I’m amused by the debate over whether Gina Raimondo counts as “progressive” as highlighted by Ed Fitzpatrick. Fitzpatrick’s right that it “depends on what your meaning of the word ‘progressive’ is.” Numerous writers within Rhode Island such as Mark Gray, Steve Alqhuist, Bob Plain, Justin Katz, Andrew Tillett-Saks, and myself, have all taken cracks at definitions of the term. Journalist David Sirota (who has written critical articles about Raimondo) has a piece from 2011 attempting to dissect the difference between “liberal” and “progressive”.

The problem is that it’s all a moot point. The terminology one uses to describe political ideology is entirely dependent on your own views and definitions (as I’ve said before, it’s usually more revealing of your own personal views). Rhode Island’s state legislative Democratic and Republican caucuses may be left-wing when compared against all other state legislative caucuses in the country, but when compared against state legislative Democratic caucuses they’re right wing. So Rhode Island’s left-wing activists will rail against both parties as “conservatives” even though the caucuses would be hard-pressed to find much common ground with the conservatives of, say, Mississippi or California.

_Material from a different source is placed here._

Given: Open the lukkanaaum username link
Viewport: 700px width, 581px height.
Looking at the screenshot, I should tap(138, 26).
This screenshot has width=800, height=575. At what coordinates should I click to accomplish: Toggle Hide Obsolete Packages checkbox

Progressive is a popular term. Take the Providence mayoral election. In the waning days of the primary, Tillett-Saks made the attempt to reclaim the label from Jorge Elorza for Michael Solomon. Solomon, Elorza, and Brett Smiley were all willing to to use the label. Fitzpatrick points out that even Buddy Cianci bills himself as “an original progressive” on his website. Progressive parties have appeared three times nationally; twice with Republican figures at their head and once with a Democratic figure. It refers to a massive social movement as well, and today can be used as catchall for left-wing politics.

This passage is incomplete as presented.